What will happen to a Nickel-cadmium battery if the cell-link connections are not properly torqued?

Answer 76

They will cause a high-resistance path for the current. They will become overheated and will show burn marks.

Question 77

What happens when a Nickel-cadmium battery becomes fully charged?

Answer 77

the battery becomes hot and the electrolyte bubbles, causing some of the electrolyte to spew out of the top of the cell through the cell vent.

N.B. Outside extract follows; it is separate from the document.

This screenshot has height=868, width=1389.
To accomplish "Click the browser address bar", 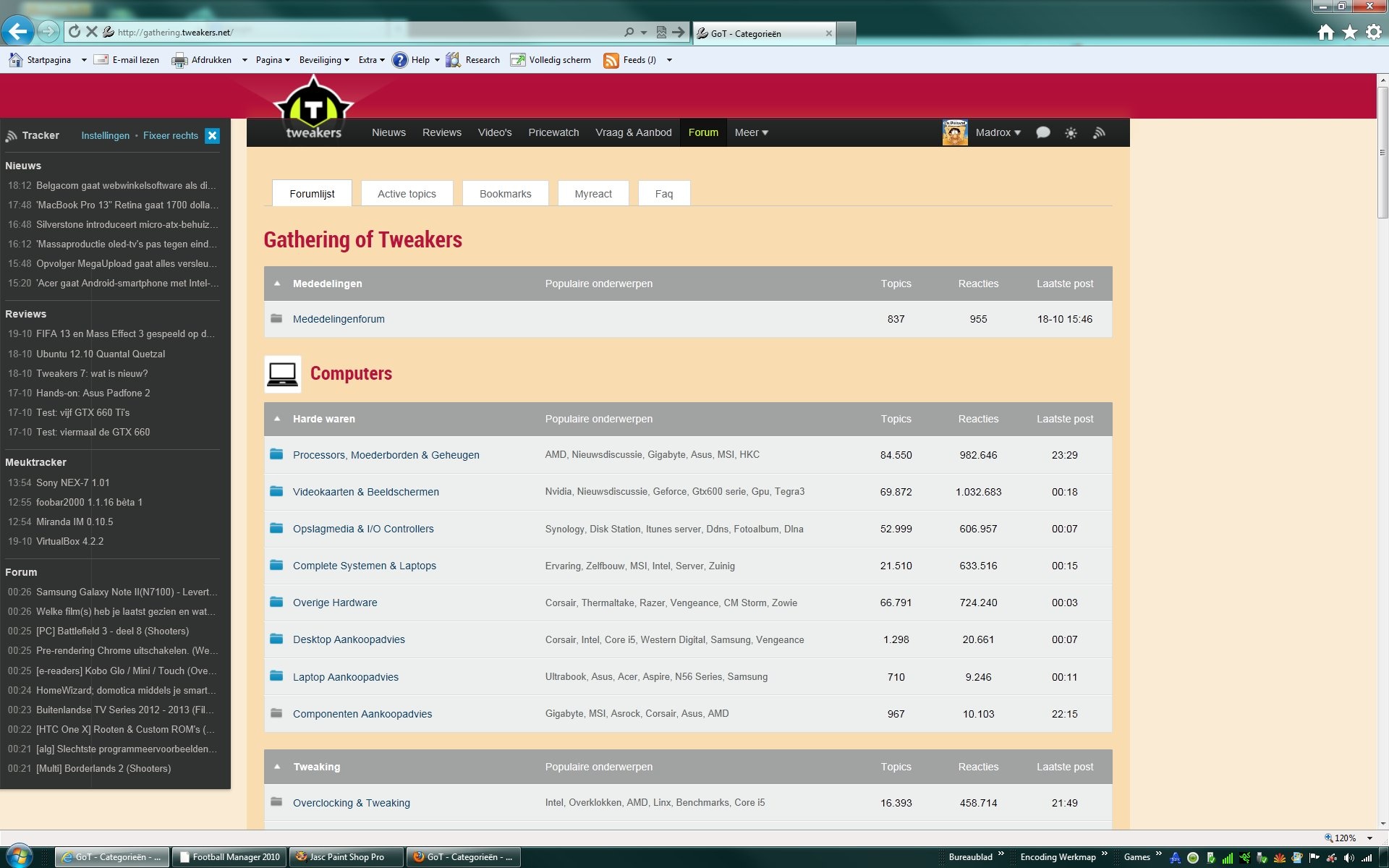I will coord(362,32).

When the water evaporates from the spewed-out electrolyte, it leaves a deposit of potassium carbonate, a white powder.

Question 78

Lead-acid and nickel-cadmium batteries require separate charging stations, cleaning facilities, and installation tools because why?

Answer 78

The chemistry of the two batteries are incompatible and will contaminate one another.

Question 79

What happens to the electrolyte and plates of a nickel-cadmium battery when it is fully discharged?

Answer 79

The plates absorb some of the electrolyte.

Question 80

Why do nickel-cadmium batteries emit gas towards the end of their charging cycle?

Answer 80

because of the decomposition of the water in the electrolyte into hydrogen at the negative plates and oxygen at the positive plate.

Question 81

The end-of-charge voltage of a nickel-cadmium battery depends on what?

Answer 81

The temperature and the method used for charging.

Question 82

Does the specific gravity of the electrolyte of a nickel-cadmium battery change as the state-of-charge changes?

Answer 82

No.

The only way to know for sure the amount of charge of a nickel-cadmium battery is to completely discharge it, then to put back into it a known number of ampere-hours of charge.

Question 83

What will happen when water is added to a nickel-cadmium battery when it is not fully charged?

Answer 83

The electrolyte level will be too high when the battery is fully charged, causing the excess liquid to spew out of the cell.

Question 84

What is one of the desirable features of a nickel-cadmium battery?

Answer 84

Its low internal resistance which gives it the ability to discharge at a high rate and to accept a high rate of charge.

Question 85

When the cell temperature of a nickel-cadmium battery increases, what happens to the voltage and internal resistance?

Answer 85

They decrease.

This allows the battery to accept an excessive amount of charging current which produces more heat and can cause thermal runaway.

Question 86

When does thermal runaway occur in a nickel-cadmium battery?

Answer 86

During a high current discharge/charge rate in a constant potential charging system.